#### [Required tasks]
a: According to the news report on the Moscow apartment blast, how much TNT was the explosion's force equal to?
b: List every person named in the news report on the Moscow apartment blast.

Text passage: Begin

Moscow Blast A Terrorist Act?

As excavators pulled the last bodies from the wreckage of a shattered nine-story Moscow apartment building on Friday, investigators and politicians tried to decide whether the explosion that killed at least 90 people was an accident or caused by terrorists.

President Boris Yeltsin declared Monday a day of mourning for the victims of the blast and of the Sept. 4 car bomb that demolished an apartment building in the southern Russian region of Dagestan, killing 64 people.

That blast was blamed on Islamic militants battling Russian troops in the region -- and many Muscovites, including Mayor Yuri Luzhkov, assumed they were behind the Moscow explosion, as well.

The blast in Moscow on Thursday had a force equal to about 440-660 pounds of TNT. Investigators were concentrating largely on two possible scenarios: a terrorist bomb or an accidental detonation of explosives stored in the building.

The Federal Security Service, which is heading the investigation, made a preliminary assessment that the blast was caused by "an industrial explosive or a pyrotechnic mixture," according to spokesman Sergei Bogdanov. He did not say whether the blast was considered accidental or premeditated.

The cause that was originally suspected, a gas leak, was hardly mentioned on Friday. Most officials appeared to be leaning toward the likelihood that it was a bomb, though Prime Minister Vladimir Putin said the cause was still under investigation.

Text passage: End
Excerpted records: Begin

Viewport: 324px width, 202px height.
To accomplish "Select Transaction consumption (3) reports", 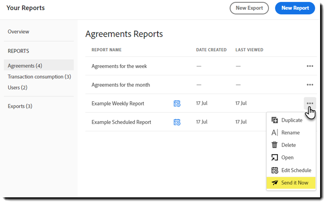I will click(x=39, y=77).
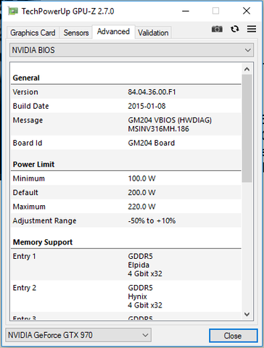Viewport: 264px width, 348px height.
Task: Open the NVIDIA GeForce GTX 970 selector
Action: tap(78, 335)
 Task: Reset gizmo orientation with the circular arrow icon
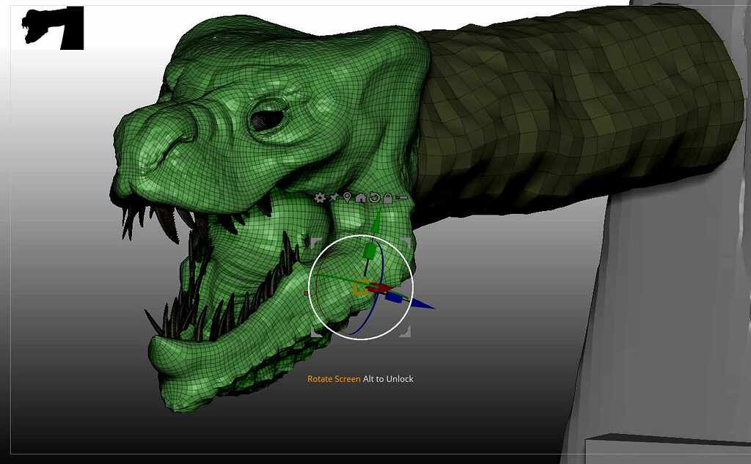coord(374,198)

Excerpted records: End

#### [Exercise results]
a: About 440-660 pounds of TNT.

b:
Boris Yeltsin
Yuri Luzhkov
Sergei Bogdanov
Vladimir Putin